> _DATA RECORDS_
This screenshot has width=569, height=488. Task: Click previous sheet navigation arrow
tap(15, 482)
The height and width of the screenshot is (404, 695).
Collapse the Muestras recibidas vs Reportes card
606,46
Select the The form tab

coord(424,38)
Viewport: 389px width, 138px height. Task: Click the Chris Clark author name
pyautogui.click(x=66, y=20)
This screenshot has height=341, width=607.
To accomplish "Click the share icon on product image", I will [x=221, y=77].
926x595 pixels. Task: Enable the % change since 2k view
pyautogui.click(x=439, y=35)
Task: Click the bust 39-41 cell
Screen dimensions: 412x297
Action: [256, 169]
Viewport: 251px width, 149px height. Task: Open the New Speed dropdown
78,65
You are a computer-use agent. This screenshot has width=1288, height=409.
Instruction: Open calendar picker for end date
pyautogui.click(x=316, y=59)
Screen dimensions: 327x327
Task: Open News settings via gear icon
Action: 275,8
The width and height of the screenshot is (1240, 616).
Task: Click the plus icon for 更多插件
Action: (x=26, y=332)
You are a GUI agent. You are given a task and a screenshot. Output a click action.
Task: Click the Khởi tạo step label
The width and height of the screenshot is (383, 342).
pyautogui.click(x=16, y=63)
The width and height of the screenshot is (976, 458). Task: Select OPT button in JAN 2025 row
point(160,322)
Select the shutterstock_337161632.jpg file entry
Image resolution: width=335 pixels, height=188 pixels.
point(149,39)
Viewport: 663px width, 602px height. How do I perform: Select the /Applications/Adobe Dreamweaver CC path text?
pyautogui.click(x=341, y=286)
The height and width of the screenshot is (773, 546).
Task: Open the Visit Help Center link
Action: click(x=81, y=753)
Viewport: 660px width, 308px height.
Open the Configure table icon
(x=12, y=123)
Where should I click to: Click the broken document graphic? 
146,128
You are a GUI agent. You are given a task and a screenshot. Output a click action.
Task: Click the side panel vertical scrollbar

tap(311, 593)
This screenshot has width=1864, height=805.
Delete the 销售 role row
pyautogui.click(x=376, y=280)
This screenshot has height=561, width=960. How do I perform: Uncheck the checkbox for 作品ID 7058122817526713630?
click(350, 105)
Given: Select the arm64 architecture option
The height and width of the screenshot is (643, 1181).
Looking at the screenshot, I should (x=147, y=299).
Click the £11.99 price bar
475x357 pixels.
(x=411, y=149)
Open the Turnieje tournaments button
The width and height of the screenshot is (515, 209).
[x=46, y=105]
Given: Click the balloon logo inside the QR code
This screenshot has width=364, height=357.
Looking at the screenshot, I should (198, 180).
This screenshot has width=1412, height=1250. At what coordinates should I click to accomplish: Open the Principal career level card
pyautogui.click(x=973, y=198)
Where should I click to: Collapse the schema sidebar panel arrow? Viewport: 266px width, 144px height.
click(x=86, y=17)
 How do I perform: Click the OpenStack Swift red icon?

> _TASK_
So that nothing differs from the original, transcribe all of the records above.

> _EXPECTED ANSWER_
This screenshot has width=569, height=488. Task: Click previous sheet navigation arrow
tap(15, 482)
The height and width of the screenshot is (404, 695).
Collapse the Muestras recibidas vs Reportes card
606,46
Select the The form tab

coord(424,38)
Viewport: 389px width, 138px height. Task: Click the Chris Clark author name
pyautogui.click(x=66, y=20)
This screenshot has height=341, width=607.
To accomplish "Click the share icon on product image", I will [x=221, y=77].
926x595 pixels. Task: Enable the % change since 2k view
pyautogui.click(x=439, y=35)
Task: Click the bust 39-41 cell
Screen dimensions: 412x297
Action: [256, 169]
Viewport: 251px width, 149px height. Task: Open the New Speed dropdown
78,65
You are a computer-use agent. This screenshot has width=1288, height=409.
Instruction: Open calendar picker for end date
pyautogui.click(x=316, y=59)
Screen dimensions: 327x327
Task: Open News settings via gear icon
Action: 275,8
The width and height of the screenshot is (1240, 616).
Task: Click the plus icon for 更多插件
Action: (x=26, y=332)
You are a GUI agent. You are given a task and a screenshot. Output a click action.
Task: Click the Khởi tạo step label
The width and height of the screenshot is (383, 342).
pyautogui.click(x=16, y=63)
The width and height of the screenshot is (976, 458). Task: Select OPT button in JAN 2025 row
point(160,322)
Select the shutterstock_337161632.jpg file entry
Image resolution: width=335 pixels, height=188 pixels.
point(149,39)
Viewport: 663px width, 602px height. How do I perform: Select the /Applications/Adobe Dreamweaver CC path text?
pyautogui.click(x=341, y=286)
The height and width of the screenshot is (773, 546).
Task: Open the Visit Help Center link
Action: click(x=81, y=753)
Viewport: 660px width, 308px height.
Open the Configure table icon
(x=12, y=123)
Where should I click to: Click the broken document graphic? 
146,128
You are a GUI agent. You are given a task and a screenshot. Output a click action.
Task: Click the side panel vertical scrollbar

tap(311, 593)
This screenshot has width=1864, height=805.
Delete the 销售 role row
pyautogui.click(x=376, y=280)
This screenshot has height=561, width=960. How do I perform: Uncheck the checkbox for 作品ID 7058122817526713630?
click(350, 105)
Given: Select the arm64 architecture option
The height and width of the screenshot is (643, 1181).
Looking at the screenshot, I should (x=147, y=299).
Click the £11.99 price bar
475x357 pixels.
(x=411, y=149)
Open the Turnieje tournaments button
The width and height of the screenshot is (515, 209).
[x=46, y=105]
Given: Click the balloon logo inside the QR code
This screenshot has width=364, height=357.
Looking at the screenshot, I should (198, 180).
This screenshot has width=1412, height=1250. At what coordinates should I click to accomplish: Open the Principal career level card
pyautogui.click(x=973, y=198)
Where should I click to: Collapse the schema sidebar panel arrow? Viewport: 266px width, 144px height.
click(x=86, y=17)
 How do I perform: Click the OpenStack Swift red icon?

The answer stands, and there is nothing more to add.